The other day I was eating breakfast at a cozy little diner called Sam’s Log Cabin, not far from where I live. The place is pretty much what its name suggests--a rustic little box of a building with log siding and a hipped roof. The inside is just as spartan as the outside: there’s no proper ceiling, and the roof rafters are plainly exposed to view.
I was savoring my pancakes and bacon, idly regarding the unusual construction, when my eyes came upon a curious thing. Apparently the person who’d framed the roof made a whopping mistake and ended it in the wrong location. You could see where the angled hip rafters were framed in, as if the carpenter thought he’d reached the end of the building, and where additional rafters had been appended to continue the roof another eight feet or so. It was clear that this had happened at one time, because the next stage of the work--the boards covering the roof--plainly continued onto the patched-on part.
The intriguing thing wasn’t the error itself--in construction, mistakes happen all the time. Rather, it was that the evidence was still right there in front of everybody, frozen in time, so vivid and immediate that you could practically still hear the expletives bouncing off the rafters.
Compelling architecture, whether magnificent or mundane, seems to have a common property--an ability to record and reflect the traces of human presence. In a great Gothic cathedral, for instance, the original builders may speak to us through a skillful piece of joinery, a beautiful carving, a radiant expanse of stained glass. What’s more, we sense the presence of all those who’ve entered--the generations whose passage has worn a stairstep smooth, or whose grip has polished a bronze handle to a brilliant patina.
But magnificent buildings aren’t the only ones with this property. Humble ones--a barracks, a barn, or a quirky little restaurant--can have it as well. And sometimes, the thing that engages us is nothing more remarkable than a plain old mistake.
That, after all, is what lured me from my pancakes into a reverie about what happened on the day that nameless carpenter framed the roof of Sam’s Log Cabin. Did he have something else on his mind--a sick child at home, an argument with a friend, an overdue rent payment? Or did he just down a few too many for lunch?
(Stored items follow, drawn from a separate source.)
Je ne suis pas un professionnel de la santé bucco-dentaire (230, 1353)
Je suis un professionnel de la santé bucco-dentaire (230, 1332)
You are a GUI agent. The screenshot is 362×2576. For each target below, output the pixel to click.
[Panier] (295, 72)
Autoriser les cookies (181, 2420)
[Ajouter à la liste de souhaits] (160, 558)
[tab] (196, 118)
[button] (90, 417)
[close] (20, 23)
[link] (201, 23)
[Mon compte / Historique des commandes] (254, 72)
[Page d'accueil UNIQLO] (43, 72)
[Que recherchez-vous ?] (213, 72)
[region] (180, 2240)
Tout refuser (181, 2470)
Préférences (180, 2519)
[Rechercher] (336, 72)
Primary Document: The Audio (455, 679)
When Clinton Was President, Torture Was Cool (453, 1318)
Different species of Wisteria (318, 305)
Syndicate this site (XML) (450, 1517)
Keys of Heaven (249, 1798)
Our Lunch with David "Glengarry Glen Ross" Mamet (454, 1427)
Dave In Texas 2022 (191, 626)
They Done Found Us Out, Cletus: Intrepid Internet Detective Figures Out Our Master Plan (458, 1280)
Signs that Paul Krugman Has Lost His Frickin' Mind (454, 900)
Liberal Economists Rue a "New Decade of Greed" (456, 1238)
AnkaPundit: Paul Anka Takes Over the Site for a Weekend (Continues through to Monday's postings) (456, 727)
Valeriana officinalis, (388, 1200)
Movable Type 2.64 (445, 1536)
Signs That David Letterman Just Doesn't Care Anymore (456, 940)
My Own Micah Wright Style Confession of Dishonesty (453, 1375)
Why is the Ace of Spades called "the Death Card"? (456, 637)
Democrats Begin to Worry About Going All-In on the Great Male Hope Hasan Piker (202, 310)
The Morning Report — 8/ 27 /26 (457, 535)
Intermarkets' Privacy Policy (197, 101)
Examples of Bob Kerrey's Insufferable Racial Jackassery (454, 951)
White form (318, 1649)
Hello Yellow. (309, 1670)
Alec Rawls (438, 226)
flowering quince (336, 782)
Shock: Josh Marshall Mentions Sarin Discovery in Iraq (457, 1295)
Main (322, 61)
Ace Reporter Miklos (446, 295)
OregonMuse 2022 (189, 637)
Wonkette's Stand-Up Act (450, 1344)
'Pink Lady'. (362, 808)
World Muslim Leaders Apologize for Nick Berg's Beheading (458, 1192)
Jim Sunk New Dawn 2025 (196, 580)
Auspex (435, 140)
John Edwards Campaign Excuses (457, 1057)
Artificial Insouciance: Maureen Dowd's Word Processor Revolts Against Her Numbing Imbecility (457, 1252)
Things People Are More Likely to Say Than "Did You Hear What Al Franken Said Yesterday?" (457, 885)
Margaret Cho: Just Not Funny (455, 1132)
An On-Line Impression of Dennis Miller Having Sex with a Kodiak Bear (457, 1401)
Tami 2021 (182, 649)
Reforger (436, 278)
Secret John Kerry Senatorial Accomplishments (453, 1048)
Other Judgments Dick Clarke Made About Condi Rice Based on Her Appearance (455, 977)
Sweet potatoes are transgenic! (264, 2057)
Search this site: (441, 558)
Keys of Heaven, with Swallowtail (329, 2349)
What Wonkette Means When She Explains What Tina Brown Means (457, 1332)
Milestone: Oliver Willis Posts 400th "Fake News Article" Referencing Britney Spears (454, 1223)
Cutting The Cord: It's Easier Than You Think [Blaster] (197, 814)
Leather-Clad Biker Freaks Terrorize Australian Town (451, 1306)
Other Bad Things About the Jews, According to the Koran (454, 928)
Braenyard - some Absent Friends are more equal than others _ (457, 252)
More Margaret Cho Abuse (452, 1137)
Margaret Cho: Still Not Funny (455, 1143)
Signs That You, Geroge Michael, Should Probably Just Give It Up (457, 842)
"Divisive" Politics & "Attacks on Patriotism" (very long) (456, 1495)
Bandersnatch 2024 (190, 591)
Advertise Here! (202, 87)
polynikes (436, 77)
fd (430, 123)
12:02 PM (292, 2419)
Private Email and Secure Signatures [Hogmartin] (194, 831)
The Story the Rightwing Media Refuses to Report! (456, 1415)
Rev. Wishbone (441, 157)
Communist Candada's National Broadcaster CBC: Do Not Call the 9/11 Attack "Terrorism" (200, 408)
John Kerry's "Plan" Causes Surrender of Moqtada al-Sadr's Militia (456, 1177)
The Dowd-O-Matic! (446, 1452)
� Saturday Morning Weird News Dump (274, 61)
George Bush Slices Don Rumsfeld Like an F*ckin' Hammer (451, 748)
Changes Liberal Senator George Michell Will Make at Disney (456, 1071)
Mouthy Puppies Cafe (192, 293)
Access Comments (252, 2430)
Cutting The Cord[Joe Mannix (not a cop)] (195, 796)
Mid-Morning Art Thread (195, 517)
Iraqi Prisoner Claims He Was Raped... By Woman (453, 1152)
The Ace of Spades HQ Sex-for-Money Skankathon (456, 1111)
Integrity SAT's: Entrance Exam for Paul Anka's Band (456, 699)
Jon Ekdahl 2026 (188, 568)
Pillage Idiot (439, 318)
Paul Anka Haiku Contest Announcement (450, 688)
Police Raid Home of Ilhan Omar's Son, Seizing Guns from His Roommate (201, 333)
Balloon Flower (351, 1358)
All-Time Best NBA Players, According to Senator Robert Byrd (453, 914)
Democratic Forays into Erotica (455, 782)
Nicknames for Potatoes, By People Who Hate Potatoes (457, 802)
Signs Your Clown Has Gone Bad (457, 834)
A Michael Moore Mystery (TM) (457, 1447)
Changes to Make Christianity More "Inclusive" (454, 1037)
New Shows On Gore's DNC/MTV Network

We’ll never know for sure, but in any case, the exact hows and whys don’t matter. What matters is the momentary kinship with that person-- perhaps long gone--who was probably not so very different from us, and who has reached across time to give us a metaphorical nod of recognition. Sometimes that person touches us with beauty, and sometimes, as in this case, through a personal foible of the kind we’ve all experienced. Either way, the inert matter of architecture has briefly assumed the power to remind us of what it means to be human. Two pancakes, two eggs, two strips of bacon, and a quick lesson in humanity--not bad for $6.95.